Does it read, one reverser, that is operating two functions, ie Up & Down, Backwards & Forwards, or two separate reversers, one to control Up & Down and the other controlling Backwards & Forwards?

If two separate reversers, the diagram in POST 8 can be used to control the input voltage of one of the reversers, hence lowering the output voltage to make the the Up and Down of the hook more manageable, the other reverser can be left as is.

If only one reverser?, that has one voltage input, but multiple outputs, then it's a case of identifying the correct output, and adapting the diode scenario.

As ever a picture, and details of the individual items, would help enormously.........

OK, here is the motor reverser I have.

http://www.ebay.com/itm/Two-DC-moto...884060?hash=item3aac6c555c:g:iWwAAOxySy9SQoai

As you can see there are four relays. Two of the relays control lateral movement of the boom and cab. The other two control the up and down moment of the hook.

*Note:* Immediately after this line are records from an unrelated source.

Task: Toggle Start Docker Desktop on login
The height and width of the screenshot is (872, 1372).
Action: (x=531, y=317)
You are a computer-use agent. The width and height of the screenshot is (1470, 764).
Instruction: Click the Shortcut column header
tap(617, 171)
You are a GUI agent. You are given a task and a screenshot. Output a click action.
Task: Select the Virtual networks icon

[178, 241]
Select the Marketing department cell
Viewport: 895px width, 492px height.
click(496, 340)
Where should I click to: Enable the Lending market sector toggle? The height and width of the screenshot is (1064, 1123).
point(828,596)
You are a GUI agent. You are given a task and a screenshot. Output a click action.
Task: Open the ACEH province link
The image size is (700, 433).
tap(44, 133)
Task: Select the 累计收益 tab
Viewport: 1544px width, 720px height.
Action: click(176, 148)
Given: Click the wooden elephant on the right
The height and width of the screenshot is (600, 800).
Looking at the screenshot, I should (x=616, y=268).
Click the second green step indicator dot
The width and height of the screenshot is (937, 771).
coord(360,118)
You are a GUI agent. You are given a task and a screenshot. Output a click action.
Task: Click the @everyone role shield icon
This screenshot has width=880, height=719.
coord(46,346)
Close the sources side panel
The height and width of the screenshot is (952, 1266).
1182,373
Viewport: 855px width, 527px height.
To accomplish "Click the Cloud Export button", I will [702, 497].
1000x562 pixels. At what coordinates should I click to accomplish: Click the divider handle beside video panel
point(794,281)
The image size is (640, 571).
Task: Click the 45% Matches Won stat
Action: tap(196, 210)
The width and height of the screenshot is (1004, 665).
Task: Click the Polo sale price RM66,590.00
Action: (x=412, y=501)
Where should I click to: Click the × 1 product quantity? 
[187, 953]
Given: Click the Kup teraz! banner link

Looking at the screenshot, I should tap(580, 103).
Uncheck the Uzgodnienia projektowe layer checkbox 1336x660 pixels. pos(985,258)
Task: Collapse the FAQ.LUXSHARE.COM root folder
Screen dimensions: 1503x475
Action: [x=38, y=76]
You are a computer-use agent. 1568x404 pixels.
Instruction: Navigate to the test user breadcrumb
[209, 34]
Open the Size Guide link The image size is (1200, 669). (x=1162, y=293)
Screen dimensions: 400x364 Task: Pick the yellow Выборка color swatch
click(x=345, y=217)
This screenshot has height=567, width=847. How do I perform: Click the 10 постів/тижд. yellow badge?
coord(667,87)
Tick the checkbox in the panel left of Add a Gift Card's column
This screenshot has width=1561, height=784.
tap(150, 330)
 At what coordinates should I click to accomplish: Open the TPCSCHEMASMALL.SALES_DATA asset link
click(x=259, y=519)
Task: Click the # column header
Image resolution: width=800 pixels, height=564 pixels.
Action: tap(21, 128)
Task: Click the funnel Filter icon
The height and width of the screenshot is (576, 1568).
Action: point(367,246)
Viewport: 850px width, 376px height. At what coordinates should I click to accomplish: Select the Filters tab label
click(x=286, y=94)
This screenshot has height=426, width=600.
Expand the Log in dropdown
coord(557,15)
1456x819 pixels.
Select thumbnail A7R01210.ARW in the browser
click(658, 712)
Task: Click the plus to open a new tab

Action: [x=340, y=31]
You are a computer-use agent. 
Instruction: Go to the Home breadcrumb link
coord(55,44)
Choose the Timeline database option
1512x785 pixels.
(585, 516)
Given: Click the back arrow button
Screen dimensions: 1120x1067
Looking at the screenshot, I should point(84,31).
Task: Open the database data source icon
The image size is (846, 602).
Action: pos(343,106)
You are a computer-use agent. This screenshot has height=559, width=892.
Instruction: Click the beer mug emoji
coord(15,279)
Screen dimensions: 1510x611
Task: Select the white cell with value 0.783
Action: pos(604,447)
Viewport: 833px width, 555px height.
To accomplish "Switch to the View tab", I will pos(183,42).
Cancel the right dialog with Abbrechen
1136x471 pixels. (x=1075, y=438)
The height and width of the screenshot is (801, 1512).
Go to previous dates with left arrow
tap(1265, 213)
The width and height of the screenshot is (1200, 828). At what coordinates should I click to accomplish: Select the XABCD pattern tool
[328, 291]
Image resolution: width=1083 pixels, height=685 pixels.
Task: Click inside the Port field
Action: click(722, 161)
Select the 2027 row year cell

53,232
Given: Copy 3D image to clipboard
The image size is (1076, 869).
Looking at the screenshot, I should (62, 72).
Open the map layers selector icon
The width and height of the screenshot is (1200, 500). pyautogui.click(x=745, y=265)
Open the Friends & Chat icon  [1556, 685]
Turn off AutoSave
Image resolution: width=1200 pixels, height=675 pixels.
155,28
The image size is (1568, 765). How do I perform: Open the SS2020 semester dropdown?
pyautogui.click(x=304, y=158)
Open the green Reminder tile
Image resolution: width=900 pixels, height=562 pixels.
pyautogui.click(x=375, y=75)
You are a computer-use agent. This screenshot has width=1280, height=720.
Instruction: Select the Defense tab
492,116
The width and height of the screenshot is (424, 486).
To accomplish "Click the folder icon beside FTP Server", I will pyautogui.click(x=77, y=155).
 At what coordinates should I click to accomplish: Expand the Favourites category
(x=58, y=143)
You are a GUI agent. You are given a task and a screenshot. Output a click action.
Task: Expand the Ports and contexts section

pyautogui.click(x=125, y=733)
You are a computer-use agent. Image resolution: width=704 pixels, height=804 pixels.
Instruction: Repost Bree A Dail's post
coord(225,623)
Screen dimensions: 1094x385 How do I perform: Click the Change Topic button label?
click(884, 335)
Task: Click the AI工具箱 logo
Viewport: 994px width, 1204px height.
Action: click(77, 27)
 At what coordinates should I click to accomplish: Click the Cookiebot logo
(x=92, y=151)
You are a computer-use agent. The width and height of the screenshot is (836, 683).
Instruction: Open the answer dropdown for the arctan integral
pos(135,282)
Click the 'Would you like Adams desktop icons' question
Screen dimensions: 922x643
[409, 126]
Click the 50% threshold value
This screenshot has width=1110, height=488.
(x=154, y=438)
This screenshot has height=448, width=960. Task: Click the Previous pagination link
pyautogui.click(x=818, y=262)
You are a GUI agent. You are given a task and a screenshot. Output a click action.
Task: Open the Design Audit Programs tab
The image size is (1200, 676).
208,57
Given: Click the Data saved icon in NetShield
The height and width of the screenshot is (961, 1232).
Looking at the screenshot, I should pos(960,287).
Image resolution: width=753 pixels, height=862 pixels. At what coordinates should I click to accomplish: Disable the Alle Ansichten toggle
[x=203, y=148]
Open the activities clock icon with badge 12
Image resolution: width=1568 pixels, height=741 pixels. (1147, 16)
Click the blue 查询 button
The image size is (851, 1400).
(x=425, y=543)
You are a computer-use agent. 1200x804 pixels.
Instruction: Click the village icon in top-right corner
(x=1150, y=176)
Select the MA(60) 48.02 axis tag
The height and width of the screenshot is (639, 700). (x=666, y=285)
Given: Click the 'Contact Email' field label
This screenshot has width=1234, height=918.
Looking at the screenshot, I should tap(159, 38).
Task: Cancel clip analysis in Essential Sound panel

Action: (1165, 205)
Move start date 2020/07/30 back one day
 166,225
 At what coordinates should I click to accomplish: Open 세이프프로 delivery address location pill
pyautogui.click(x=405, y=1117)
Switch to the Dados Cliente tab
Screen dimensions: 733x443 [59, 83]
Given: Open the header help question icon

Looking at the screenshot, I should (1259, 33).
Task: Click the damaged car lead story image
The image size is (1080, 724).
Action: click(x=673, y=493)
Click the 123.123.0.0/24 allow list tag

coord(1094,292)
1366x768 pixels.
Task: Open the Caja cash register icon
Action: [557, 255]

The power supplying power to the receiver is also powering the boom and hook.

As mentioned, 14.8 volts works well for the boom but is too much for the hook, causing it to raise and lower too quickly.

One of the reasons I am using a 14.8 volt Li-on battery is because I have an electromagnet hanging on the hook that needs to be powered and the Li-on battery pack seems to have enough reserve power to handle the magnet.

I will try to take some photos tomorrow which may help clear things up.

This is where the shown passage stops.